The Journey of Natty Gann pictures the 2000-mile long pilgrimage of the young Natty through the depression era America to find her father.

For being a Disney family movie, it’s a movie painted with surprisingly dark tones, ultimately making it a movie I wouldn’t necessarily want to watch through with my kids. On the other hand being a Disney family movie it is a bit too much of a sugar coated family picture to really dig into the grim reality of being a homeless kid during the great depression, and I had this constant nagging feeling throughout the film that I wasn’t in the core audience the movie was made for in the first place.

But the movie is still a delight to look at; the cinematography is top notch and the time period feels a somewhat movie like, but well established and believable. Relationship of Natty and her wolf is a thing of beauty, as well as his friendship with the fellow vagabond Harry, played by John Cusack. It’s ultimately those small moments of carrying each other through the moments of despair that make the movie wholeheartedly recommendable – even if you’re not dead center in the target audience.

80s-o-meter: 58%

Total: 62%

#975 Halloween 2018: Thou Shalt Not Kill… Except (1985)

More of an action thriller than a horror movie, Thou Shalt Not Kill… Except (also known as Stryker’s War) follows Vietnam war buddies searching for their old friend and finding lots of trouble in a form of a vicious motorcycle cult.

For a movie that boasts one of the most awkward titles out there and that hasn’t got too many interesting events in it, Thou Shalt Not Kill… Except is a surprisingly easy movie to sit through.

Many have decided to take a look at the movie for it has Sam Raimi playing playing the part of the cult leader, but rather than that the movie is more worth checking out for being a small movie with a brave heart.

80s-o-meter: 78%

Total: 67%

#966 Halloween 2018: Day of the Dead (1985)

The third film in Romero’s Living Dead series that started already in 1968 with Night of the Living Dead, Day of the Dead takes the franchise to the underground tunnels where the last few survivors of the humankind are hiding from the hordes of zombies that roam the earth. Sheltered behind barriers, they catch and examine the living dead to gain some knowledge about them.

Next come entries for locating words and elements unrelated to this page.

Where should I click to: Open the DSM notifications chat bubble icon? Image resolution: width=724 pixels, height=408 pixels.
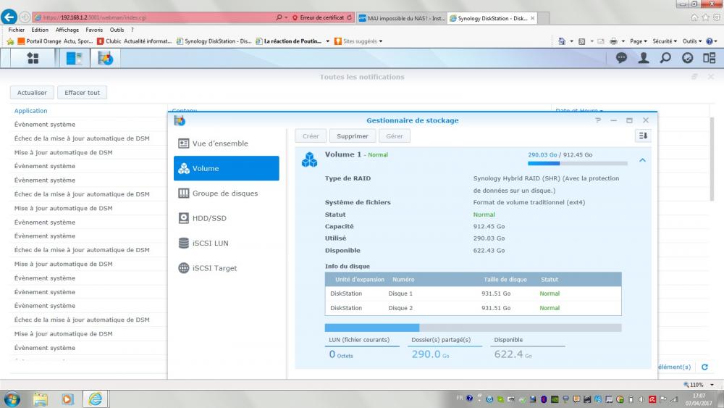[621, 59]
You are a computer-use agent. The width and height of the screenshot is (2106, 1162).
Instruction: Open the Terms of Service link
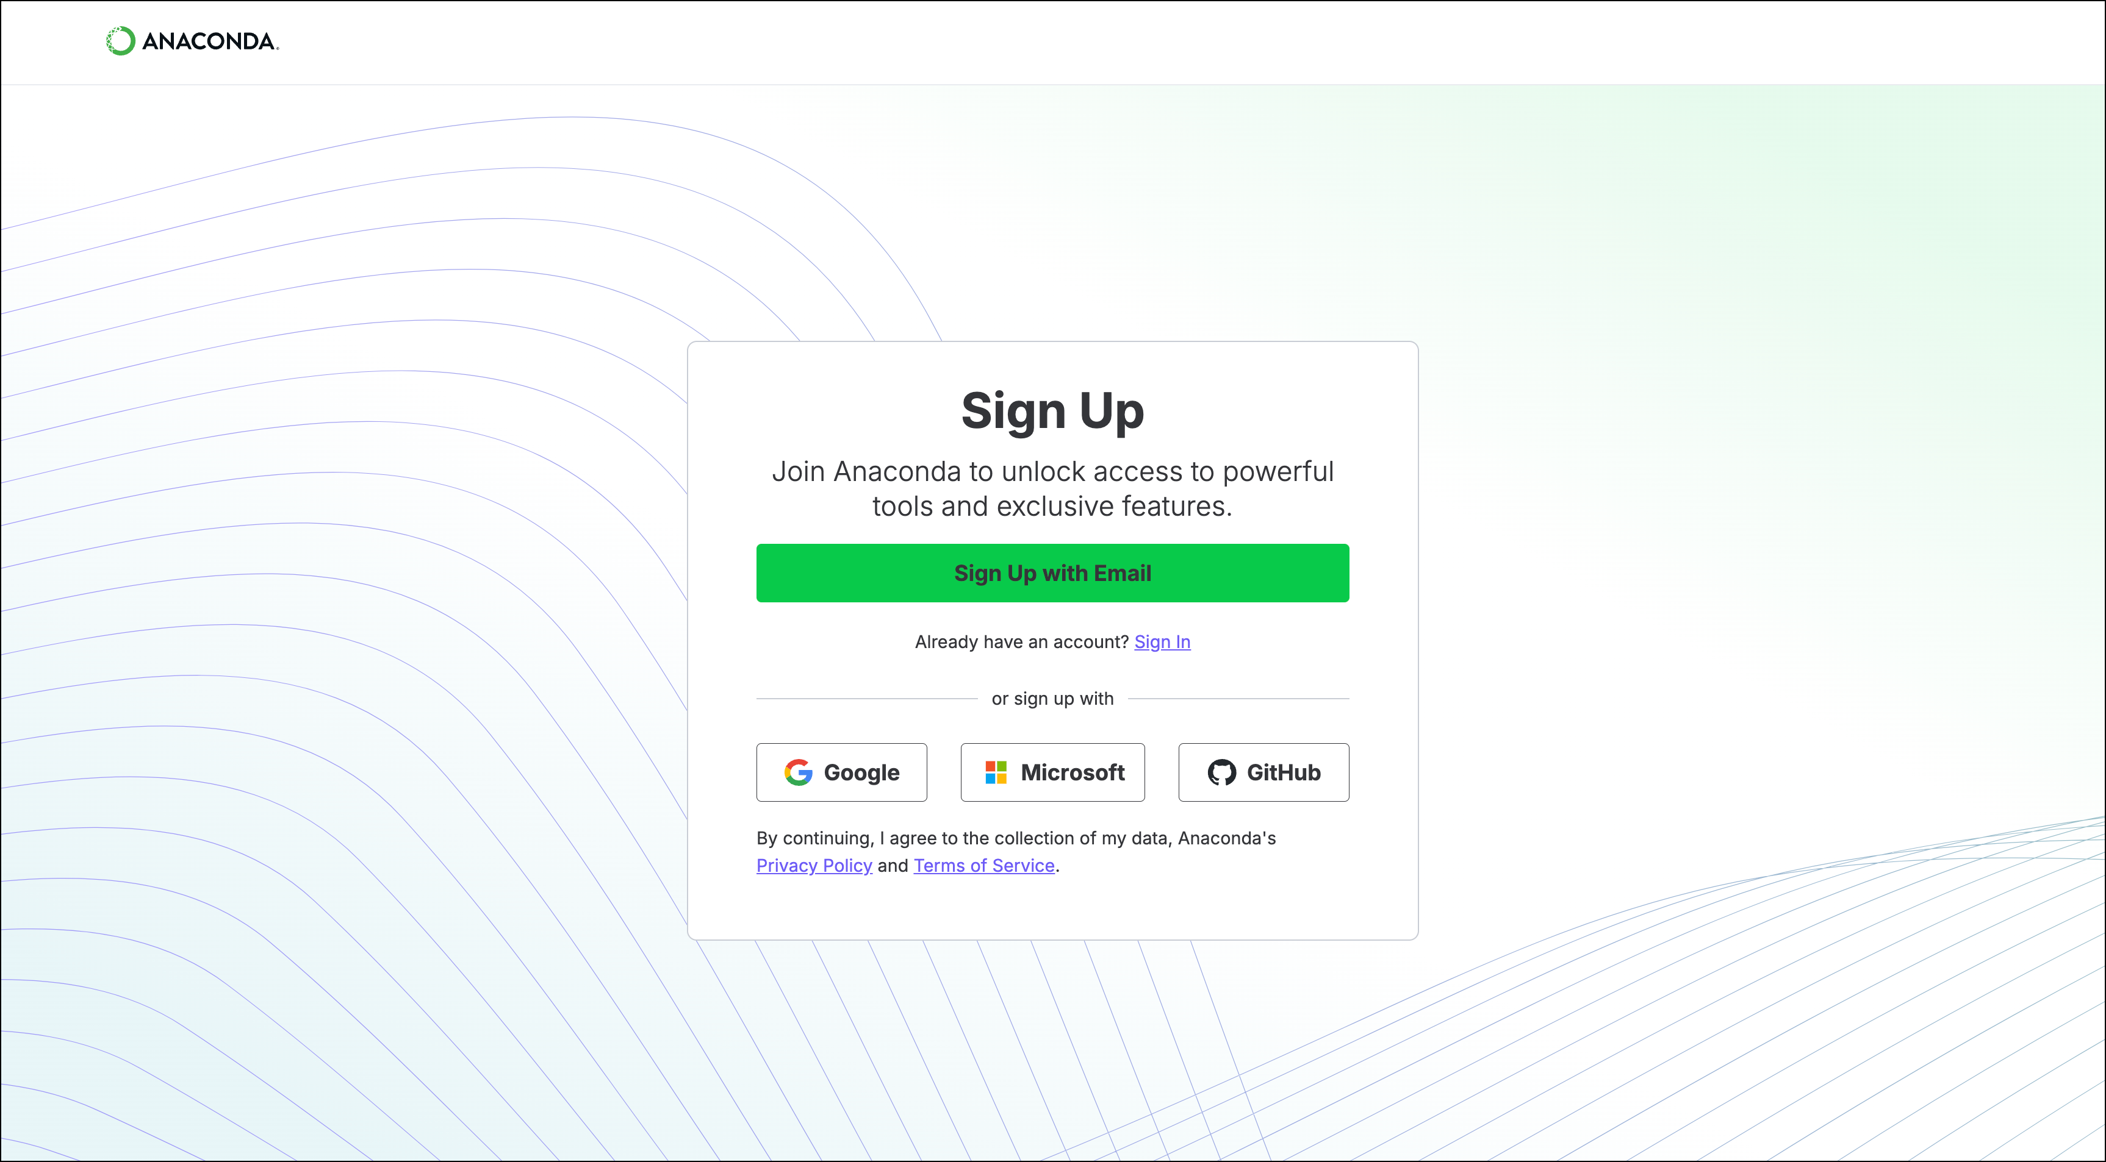click(x=984, y=865)
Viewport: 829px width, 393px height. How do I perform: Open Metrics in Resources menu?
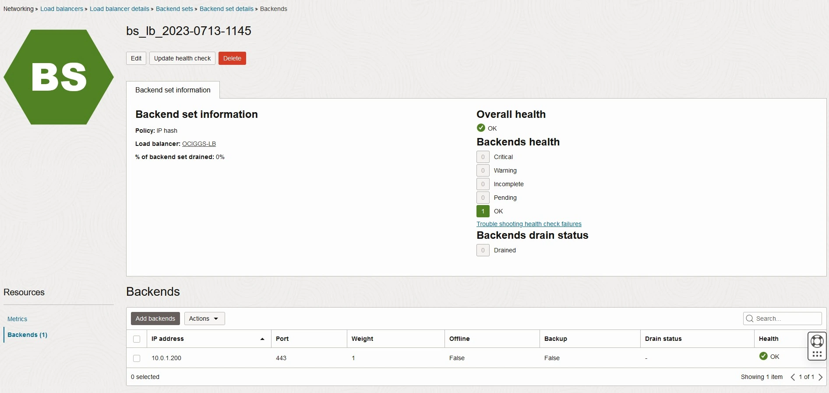17,319
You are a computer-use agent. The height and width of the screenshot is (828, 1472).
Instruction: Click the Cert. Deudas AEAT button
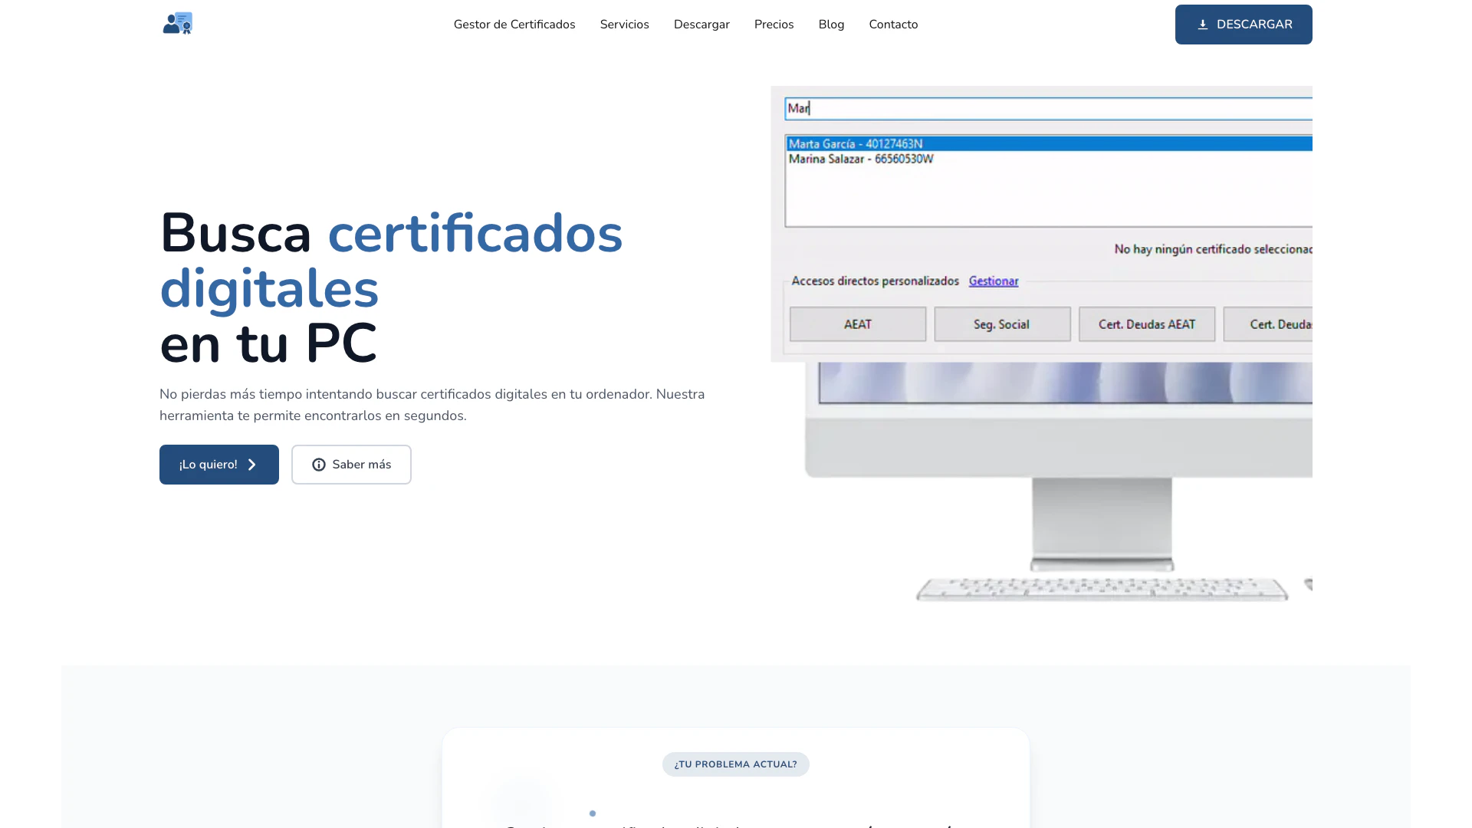point(1146,324)
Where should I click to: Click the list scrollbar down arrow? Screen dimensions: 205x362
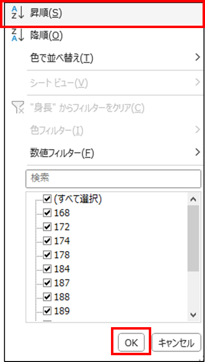coord(194,315)
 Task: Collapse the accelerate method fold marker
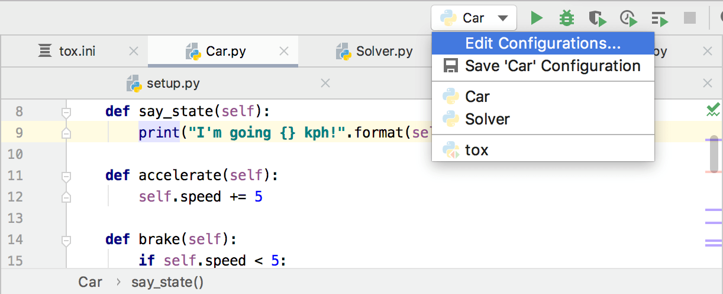click(66, 176)
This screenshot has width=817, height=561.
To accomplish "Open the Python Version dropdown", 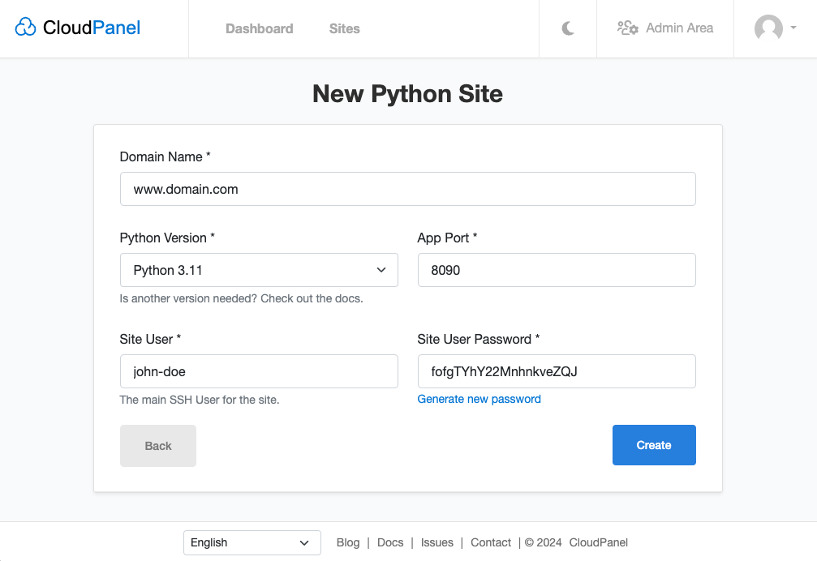I will 259,269.
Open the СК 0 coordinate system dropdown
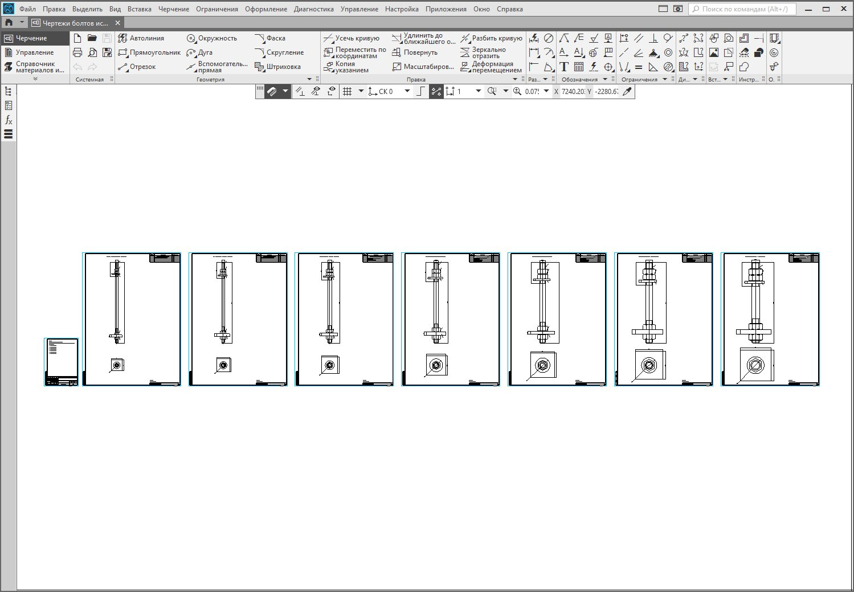This screenshot has width=854, height=592. tap(407, 91)
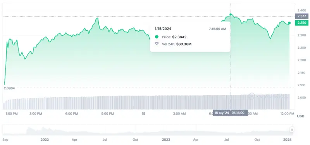Click the green end-point dot of price line

289,23
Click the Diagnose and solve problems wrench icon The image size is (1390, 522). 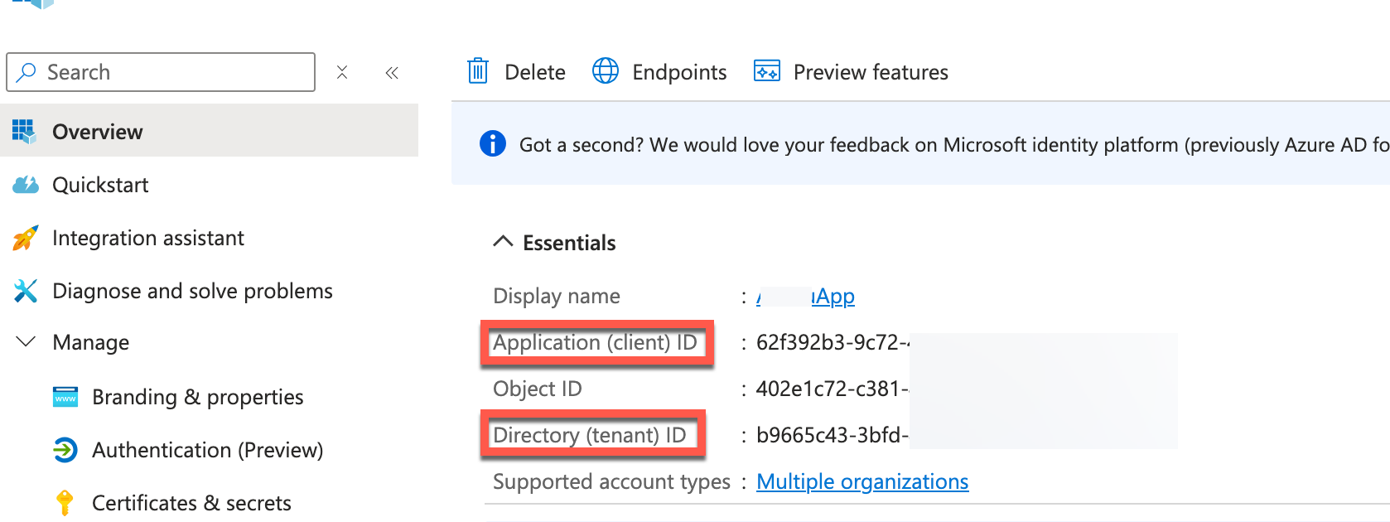26,291
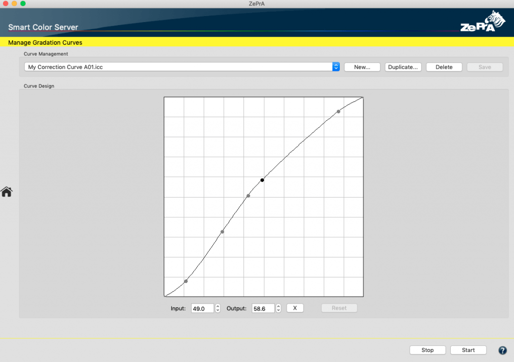Reset the gradation curve
Viewport: 514px width, 362px height.
339,308
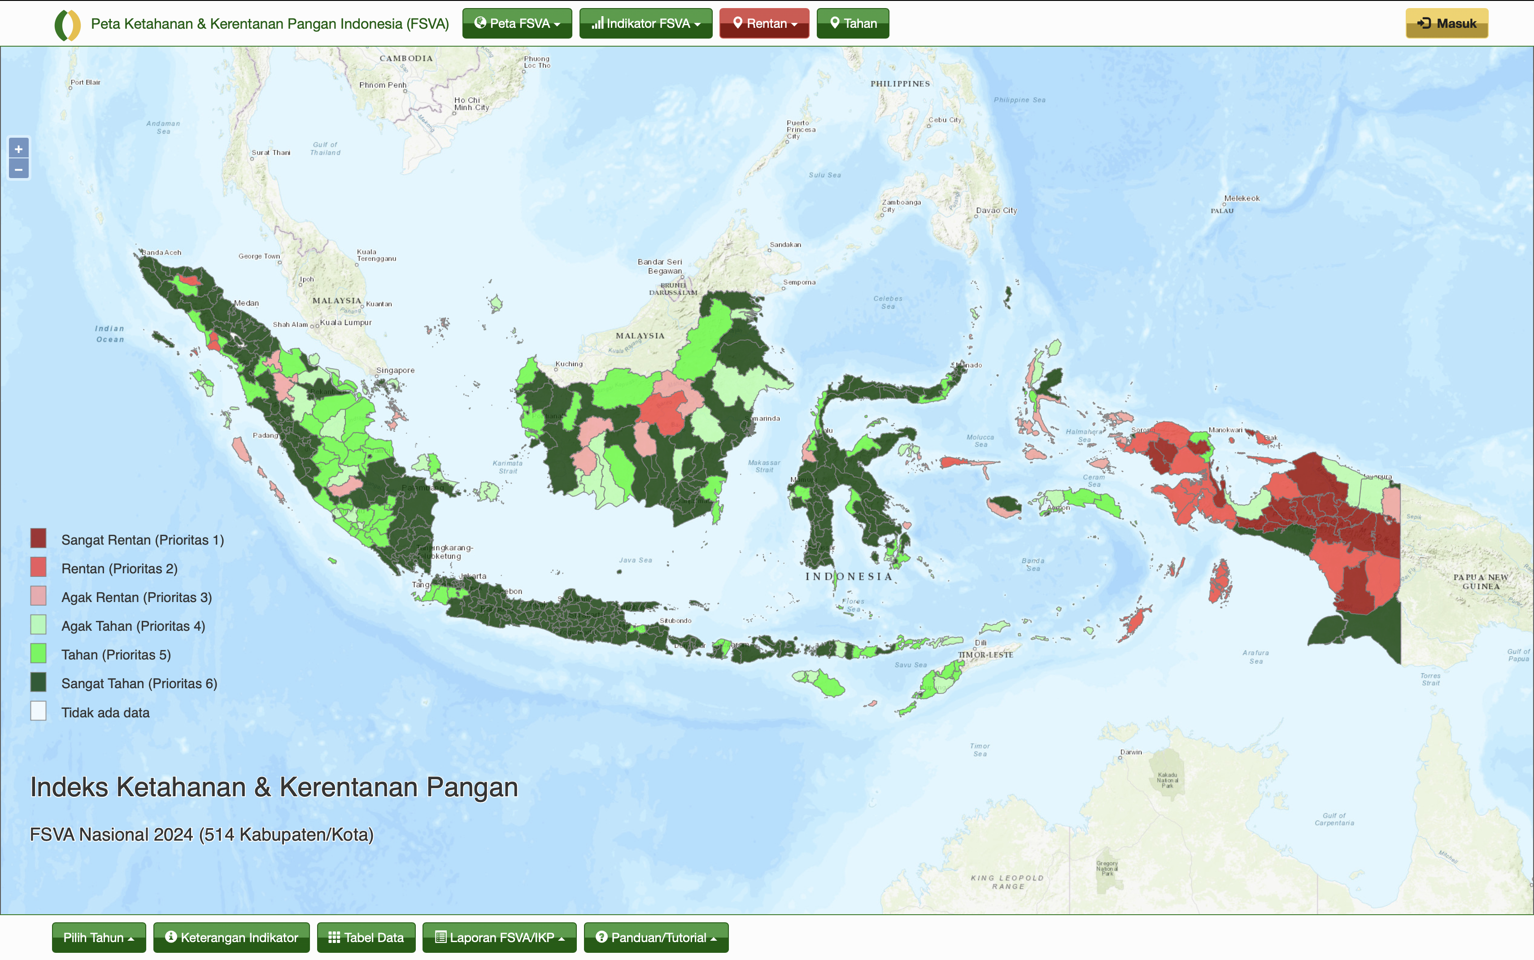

The concept feels fresh on paper but the execution is on the stuffy side, resembling the 1978 Dawn of the Dead much more than a modern take on the subject. Romero’s camera lingers on the zombies for much too long, many of which are pretty poorly masqueraded and would’ve been more effective dwelling in the shadows rather than exposing them to spot lights where they look mostly goofy. On the other hand the effect work is far ahead of rest of the movie and feels extra effective thanks to the overall shoddiness of the movie.

It’s towards the end of the movie that Day of the Dead finally starts moving forward, and as the zombies pour into the vault in masses there’s a decent amount of action and thrills to be had here, including a pretty satisfying ending.

Day of the Dead earns my respect for its courage of taking a road less traveled. I just wished the execution was a notch or two sharper.